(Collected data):
----
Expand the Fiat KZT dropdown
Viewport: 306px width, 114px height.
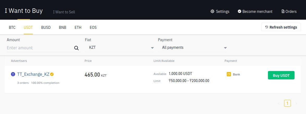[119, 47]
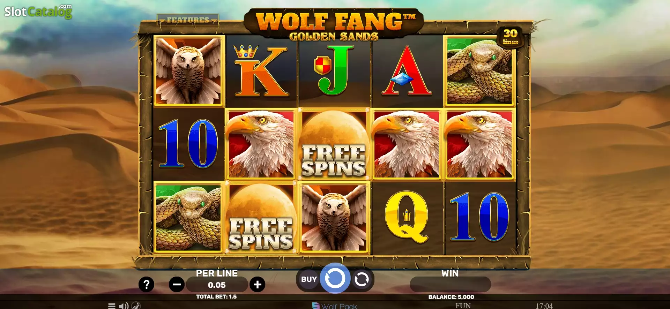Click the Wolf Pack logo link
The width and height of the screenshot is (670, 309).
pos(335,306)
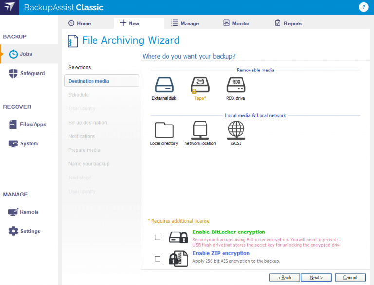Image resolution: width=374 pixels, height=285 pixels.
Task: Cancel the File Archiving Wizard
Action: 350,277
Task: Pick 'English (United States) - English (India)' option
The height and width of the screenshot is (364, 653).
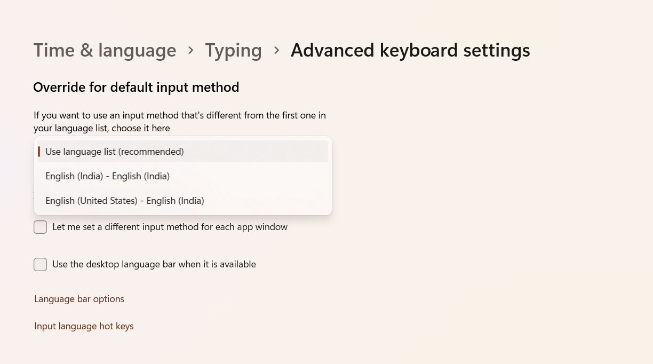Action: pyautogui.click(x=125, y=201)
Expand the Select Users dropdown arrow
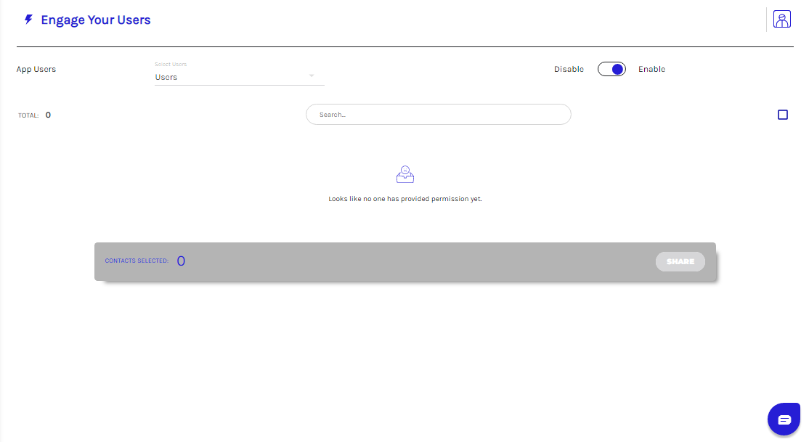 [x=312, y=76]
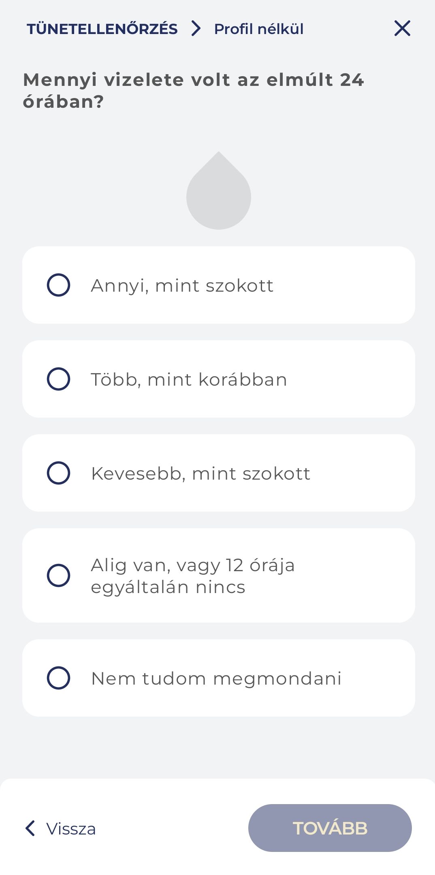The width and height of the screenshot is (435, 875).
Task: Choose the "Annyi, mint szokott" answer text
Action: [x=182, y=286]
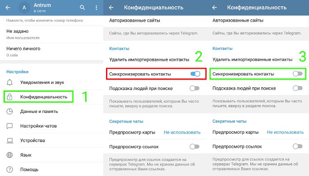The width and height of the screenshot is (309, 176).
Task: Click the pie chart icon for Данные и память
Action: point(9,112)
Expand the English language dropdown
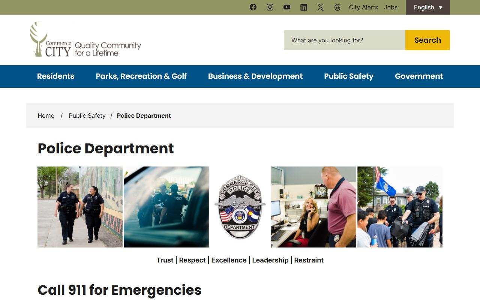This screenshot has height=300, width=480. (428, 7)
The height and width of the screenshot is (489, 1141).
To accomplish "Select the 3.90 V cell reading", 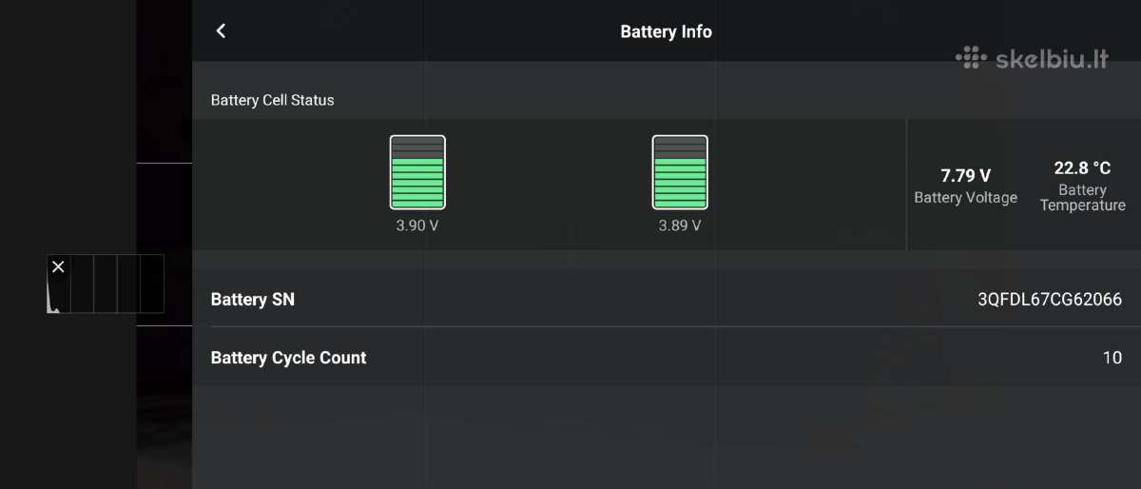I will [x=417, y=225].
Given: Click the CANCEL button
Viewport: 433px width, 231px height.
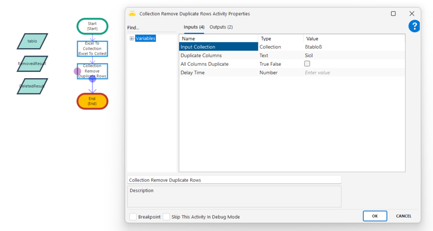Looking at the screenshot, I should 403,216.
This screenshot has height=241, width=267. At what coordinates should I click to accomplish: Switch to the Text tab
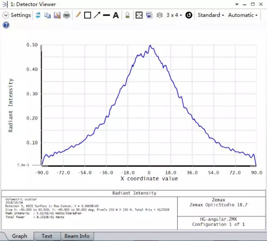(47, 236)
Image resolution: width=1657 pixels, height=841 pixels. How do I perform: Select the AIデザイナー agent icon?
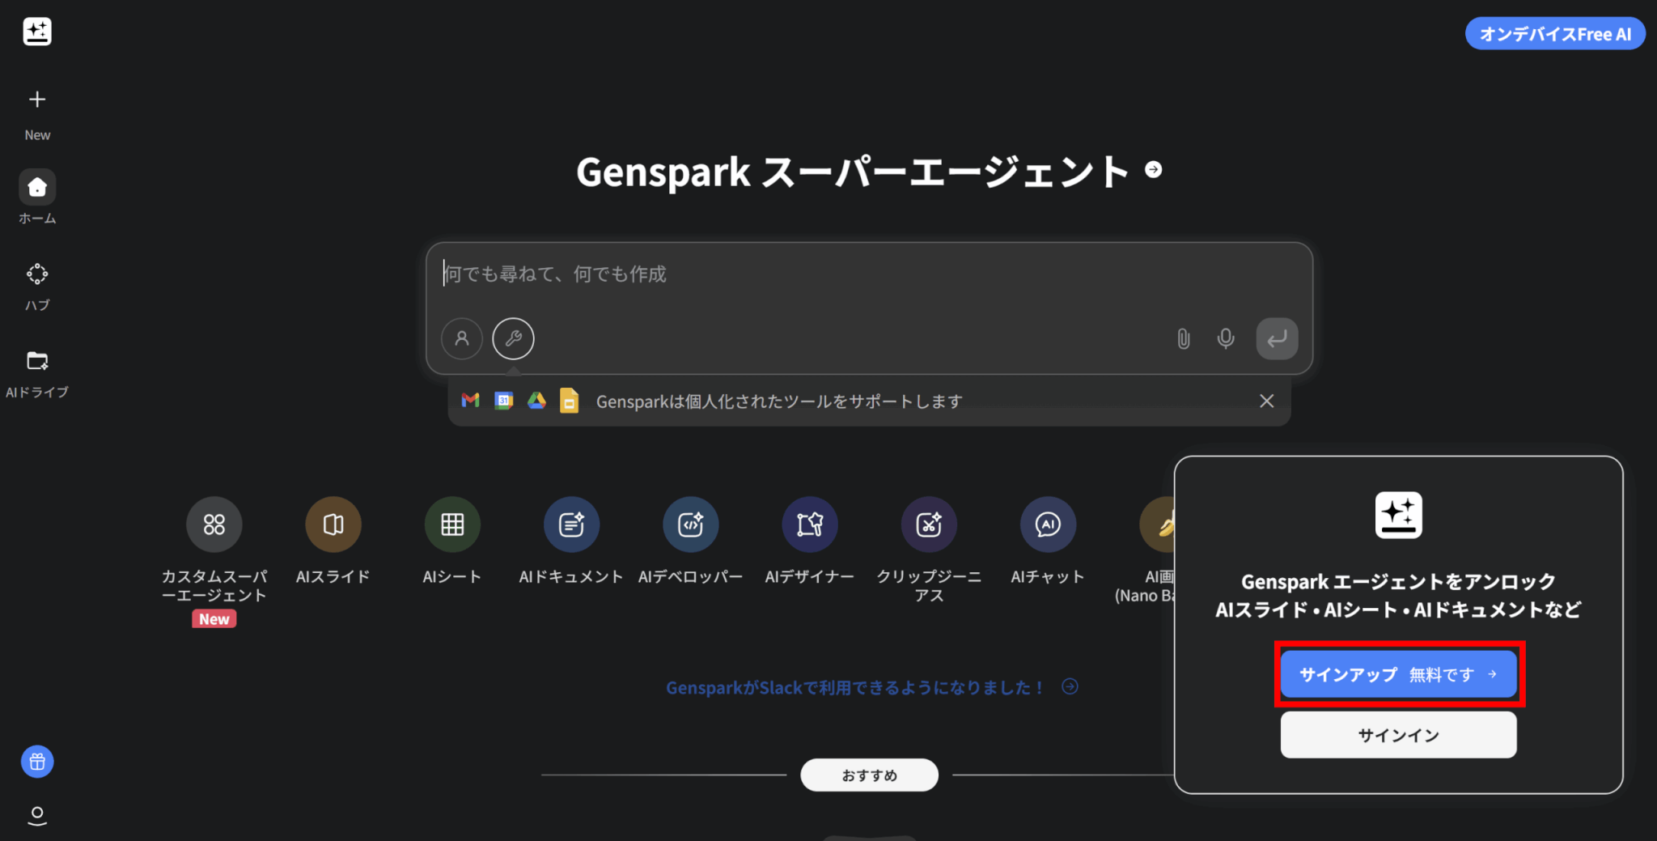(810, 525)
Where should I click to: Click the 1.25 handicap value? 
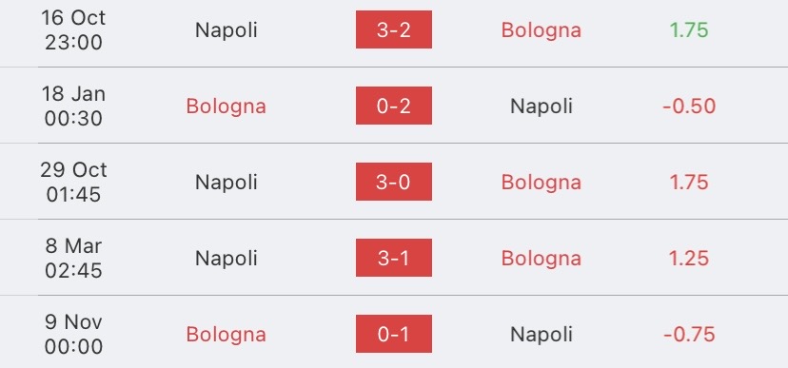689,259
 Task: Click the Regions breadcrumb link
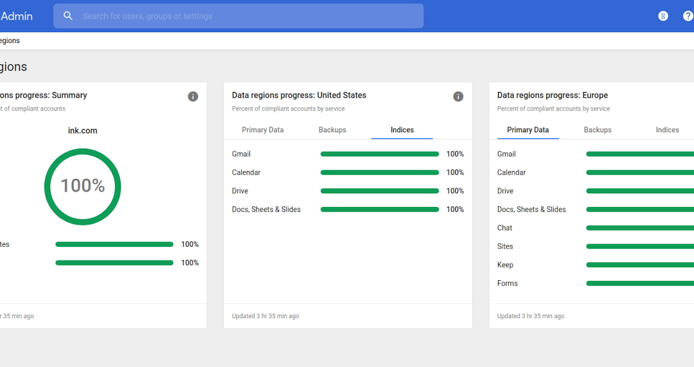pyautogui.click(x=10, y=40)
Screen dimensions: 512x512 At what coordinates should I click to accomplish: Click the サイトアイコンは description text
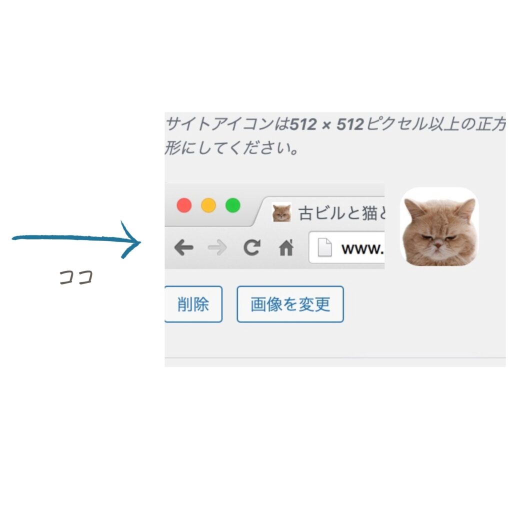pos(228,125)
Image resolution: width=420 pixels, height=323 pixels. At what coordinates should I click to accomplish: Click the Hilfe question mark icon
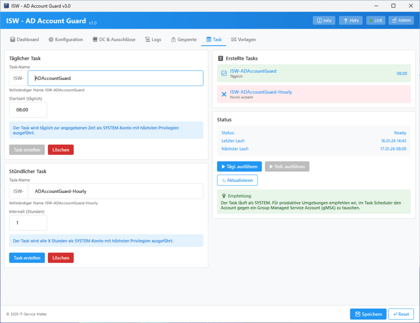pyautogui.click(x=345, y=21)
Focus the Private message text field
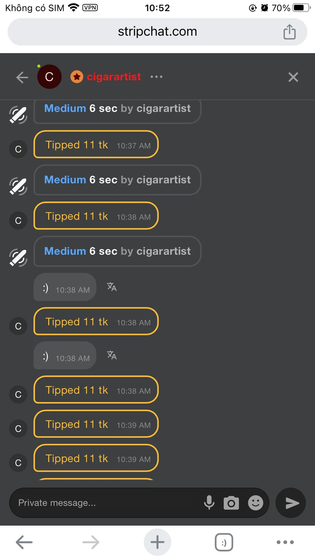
----
Drop the pictures; return the lines above from the line containing "Viewport: 306px width, 114px height." to the line containing "Task: Pick 'English", both included, exactly.

(Exercise answer):
Viewport: 306px width, 114px height.
[119, 47]
Click the Wolf Pack logo link
The width and height of the screenshot is (670, 309).
pos(335,306)
Image resolution: width=374 pixels, height=285 pixels.
Task: Cancel the File Archiving Wizard
Action: 350,277
Task: Pick 'English (United States) - English (India)' option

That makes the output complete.